Organisations hosting City students during the 2011/2 academic year include:

  • ABC
  • Al-Jazeera
  • BBC Africa
  • BBC Andrew Marr Show
  • BBC Breakfast
  • BBC Click
  • BBC Current Affairs
  • BBC HARDtalk
  • BBC London
  • BBC News
  • BBC Newsnight
  • BBC Sport
  • BBC The One Show
  • BBC Watchdog
  • Blakeway Productions
  • Blink
  • CTVC
  • Flame
  • Hardcash Productions
  • ITN
  • ITN Sport (Olympics)
  • NorthOne
  • October Films
  • OR Media
  • Plum Films
  • politics.com
  • Reuters
  • Sky Arts
  • Sky Business
  • Sky Channel 5 News
  • Sky News (Planning)
  • Sky News Sunrise
  • Sky Sports
  • Sky World News
  • Talkback

Career Prospects

Prominent alumni

We have been running Journalism courses at City since 1976. In the 36 years since, over 5,000 students have graduated and are now working in the media in the UK and internationally.

Read alumni stories and see the full list of graduate destinations in the latest issue of our alumni magazine XCity.


City University London's Broadcast Journalism masters alumni occupy top positions in broadcast journalism in the UK and overseas. They include:

  • Samira Ahmed, Channel 4 News presenter and journalist
  • Richard Klein, Controller of BBC4
  • Kirsty Lang, BBC presenter
  • Dermot Murnaghan, Sky News presenter
  • Ramita Navai, Emmy Award-winning documentary maker
  • Sophie Raworth, BBC News presenter

See more leading City Journalism alumni in broadcasting.


MA Broadcast Journalism / Television Journalism

You can apply either in hard copy by post or online.

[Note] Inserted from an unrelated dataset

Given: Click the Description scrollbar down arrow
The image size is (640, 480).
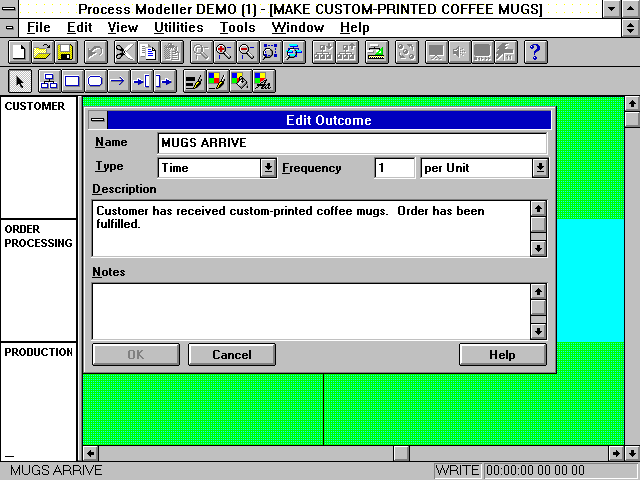Looking at the screenshot, I should tap(538, 248).
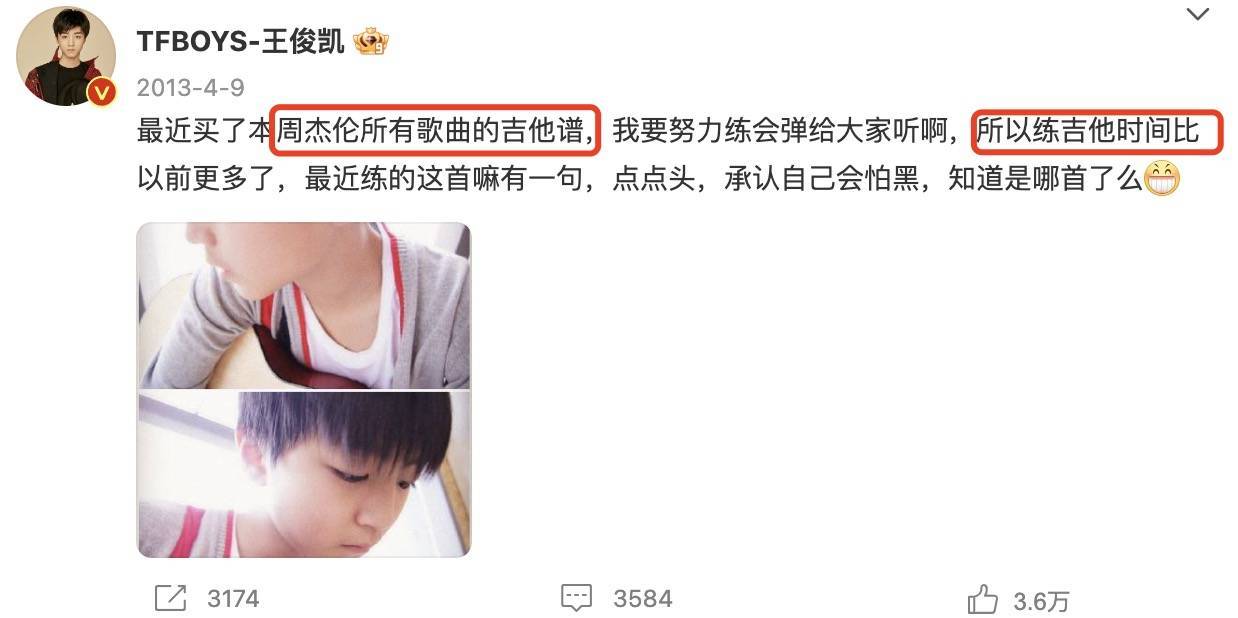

Please follow the instructions below carefully.

To apply for a course, please submit the following:

  1. One application form
  2. Two references. We prefer you to submit one academic reference, and one reference from a journalism-related work placement.
    Please note that you are responsible for ensuring that your references reach us by the application deadline.
  3. A copy of your degree transcript. We require one of the following: an original transcript; a copy certified by your university; or an electronic scan of your transcript. If you have not yet graduated, you will be required to submit your degree transcript as soon as it is available. You will not be able to register as a City student without having supplied your degree transcript.
  4. Details of your work experience in journalism. Applicants should be able to demonstrate commitment to journalism through relevant work experience.
    Either include these on a separate sheet with your postal application, or copy and paste the details into the "Personal Statement" section of the online application form.
  5. Two written critiques:
  • write a critique of 200 words on a factual or news radio programme broadcast at any time in the last month
  • write a critique of 200 words on a factual or news TV programme broadcast at any time in the last month

    Either include these on a separate sheet with your postal application, or copy and paste the details into the "Personal Statement" section of the online application form.

Application forms

If you are interested in these courses, please apply as soon as possible as we may have limited places available following our recent Interview Selection Days..

Return address

Please return your postal application form and/or supporting documents, marked "Postgraduate Applications 2013", to: Admissions, Graduate School of Journalism, City University London, Northampton Square, London EC1V 0HB, UK.